**INSTRUCTIONS TO FOLLOW:**
Return each line exactly, beginning with the one that has "The height and width of the screenshot is (814, 1456)." and finishing with the final line of the material. Drop any pictures.

# # #

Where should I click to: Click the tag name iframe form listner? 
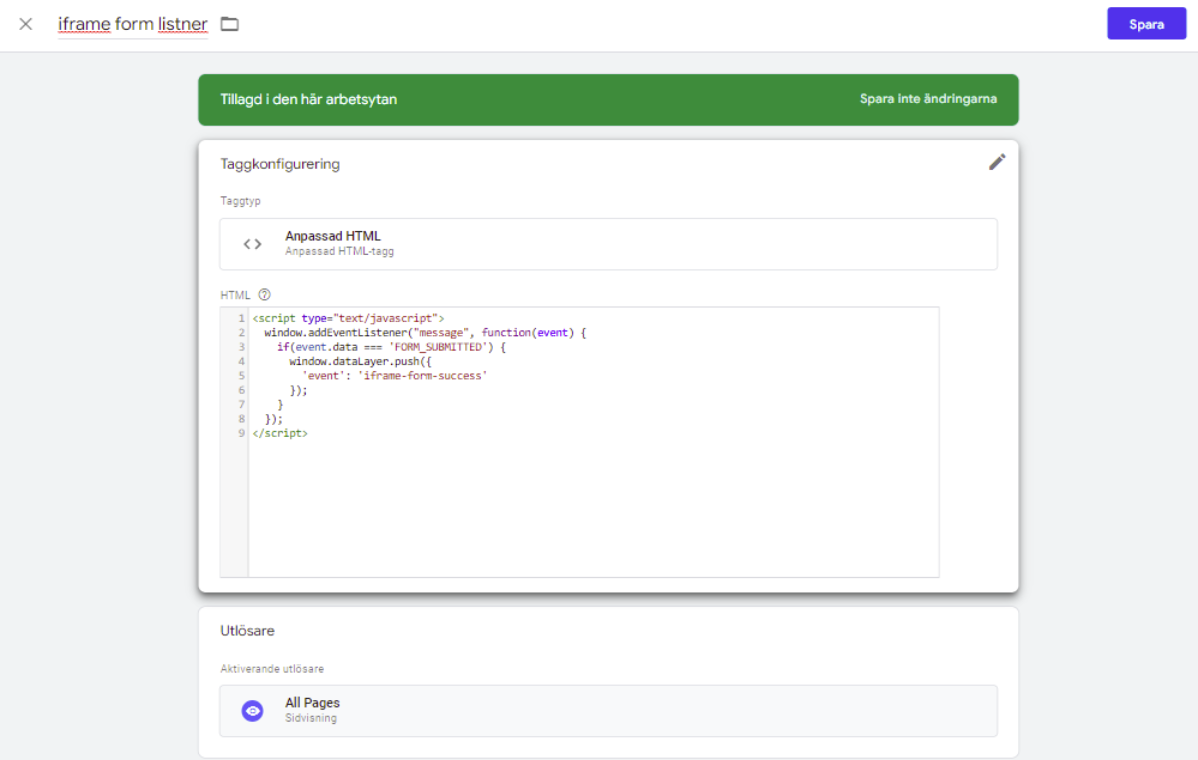point(132,23)
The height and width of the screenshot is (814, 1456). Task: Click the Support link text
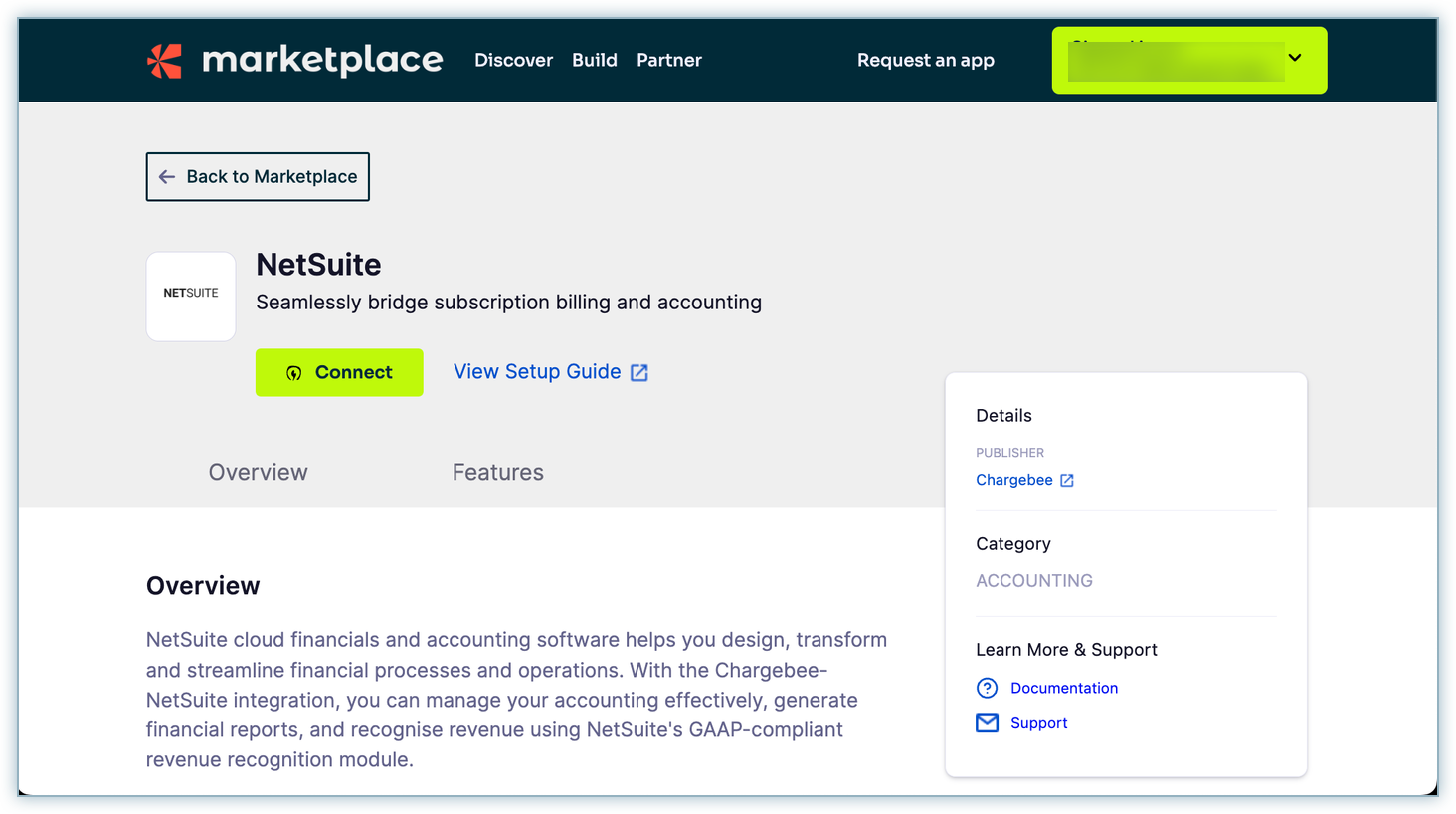point(1038,723)
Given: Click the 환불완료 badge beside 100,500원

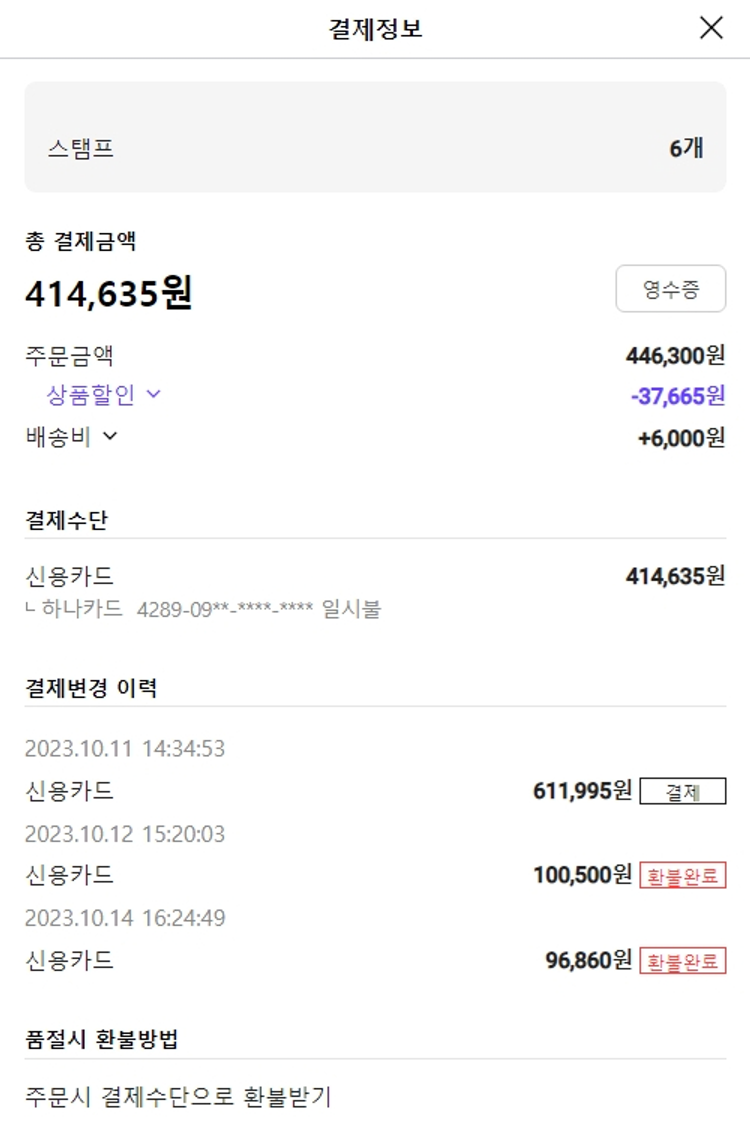Looking at the screenshot, I should tap(683, 876).
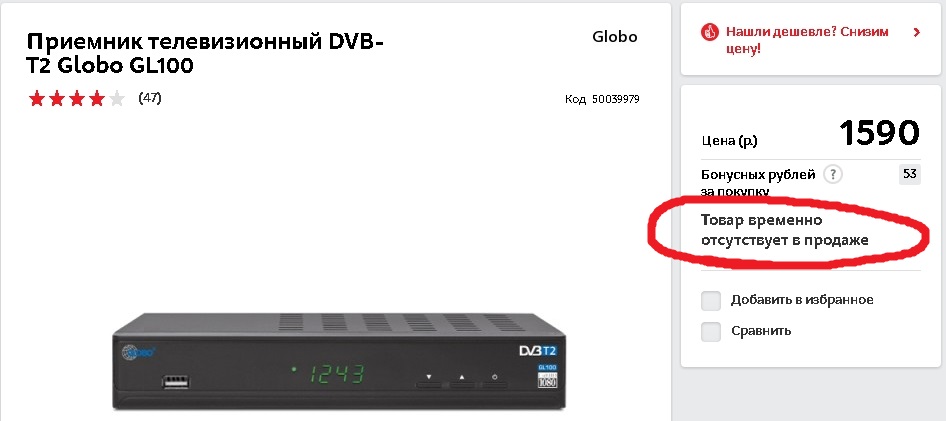The image size is (946, 421).
Task: Click the DVB T2 logo on the receiver
Action: coord(538,350)
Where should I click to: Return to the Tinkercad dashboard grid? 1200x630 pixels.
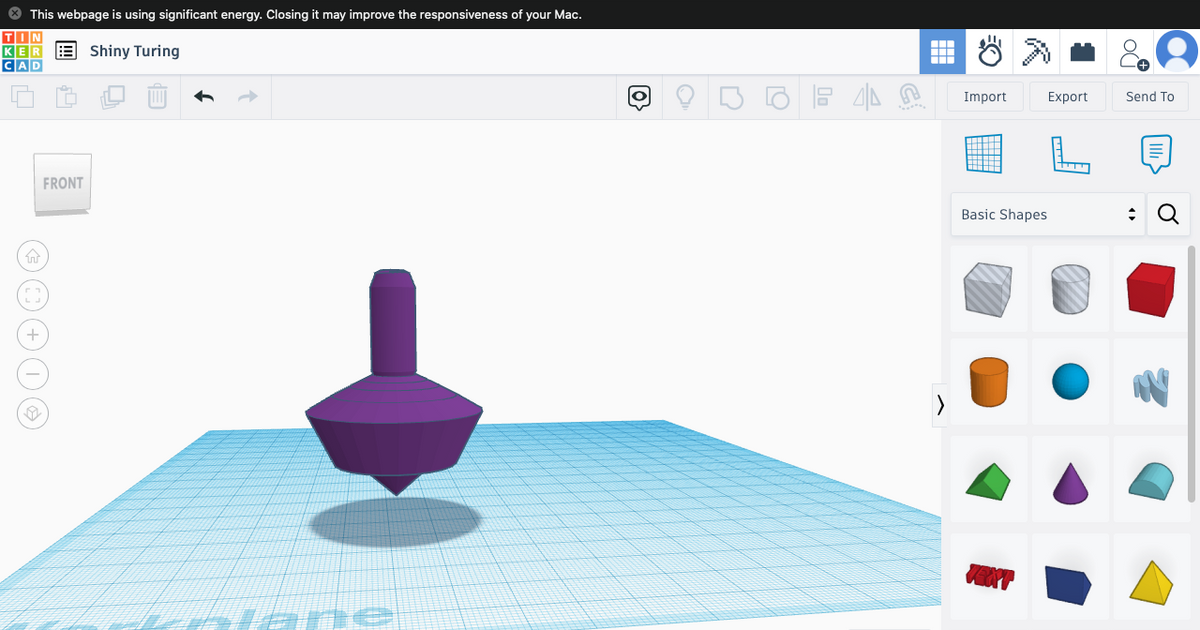coord(942,50)
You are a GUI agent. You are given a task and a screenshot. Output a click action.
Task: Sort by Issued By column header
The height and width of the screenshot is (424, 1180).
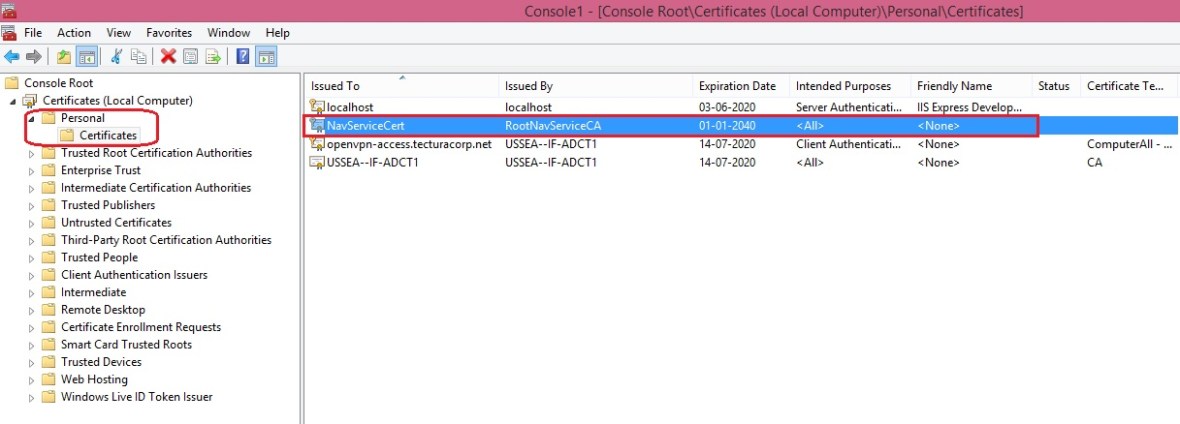point(528,86)
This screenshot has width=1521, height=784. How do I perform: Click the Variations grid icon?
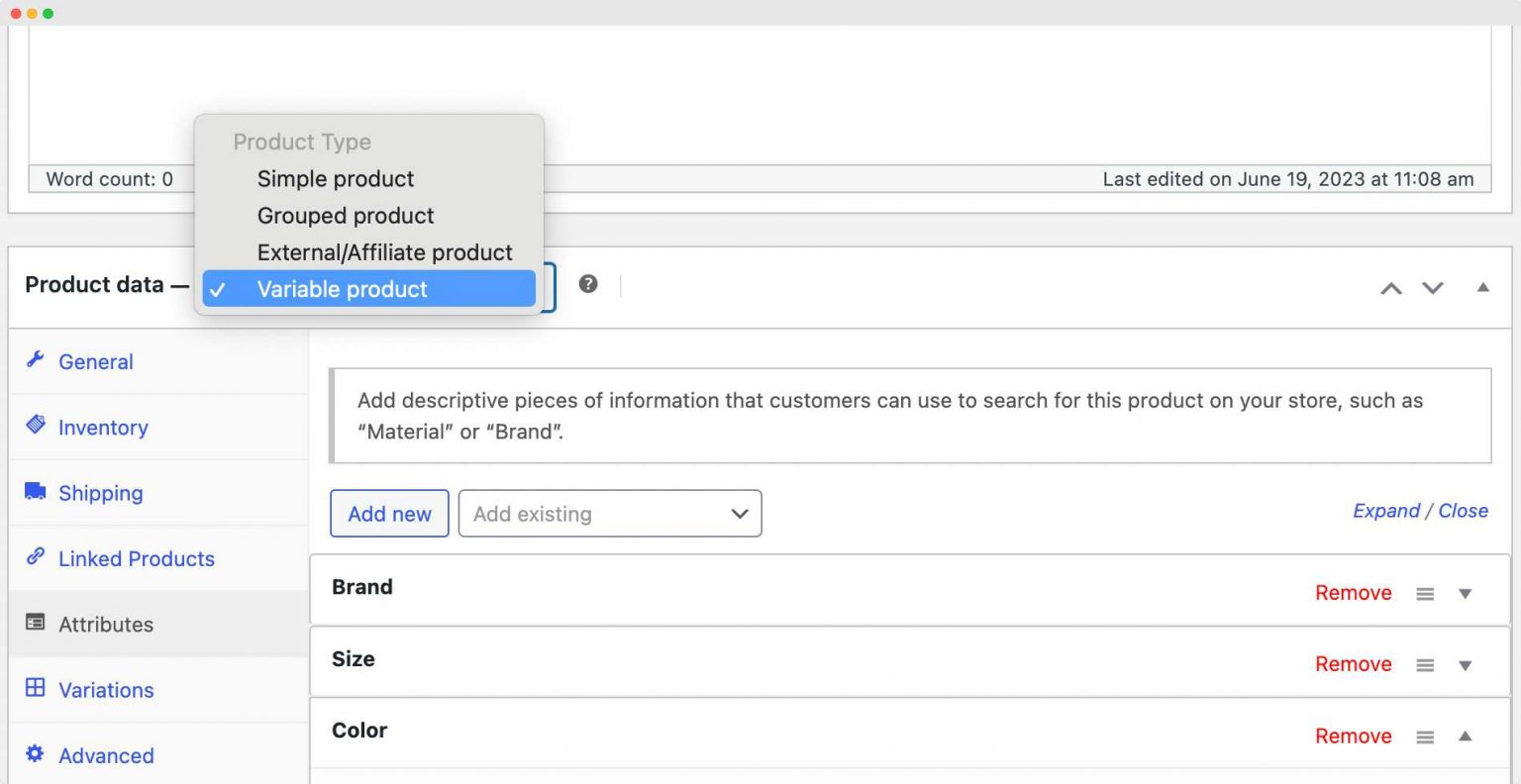coord(36,689)
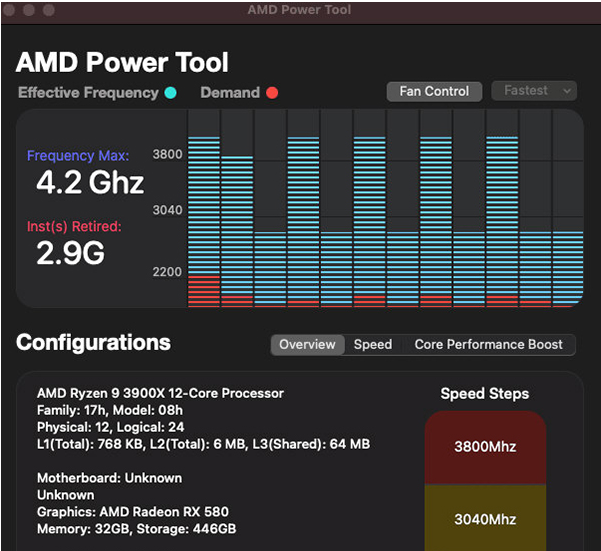This screenshot has width=601, height=551.
Task: Click the 3800 axis label on graph
Action: pyautogui.click(x=167, y=155)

# # #

**RESULT OF THIS TASK:**
The height and width of the screenshot is (814, 1456). Task: Click the Support link text
point(1038,723)
Given: Click the 환불완료 badge beside 100,500원

Looking at the screenshot, I should tap(683, 876).
The image size is (946, 421).
Task: Click the DVB T2 logo on the receiver
Action: coord(538,350)
Where should I click to: Return to the Tinkercad dashboard grid? 1200x630 pixels.
coord(942,50)
You are a GUI agent. You are given a task and a screenshot. Output a click action.
Task: Sort by Issued By column header
The height and width of the screenshot is (424, 1180).
point(528,86)
This screenshot has width=1521, height=784. How do I perform: Click the Variations grid icon?
coord(36,689)
This screenshot has width=601, height=551.
Task: Click the 3800 axis label on graph
Action: pyautogui.click(x=167, y=155)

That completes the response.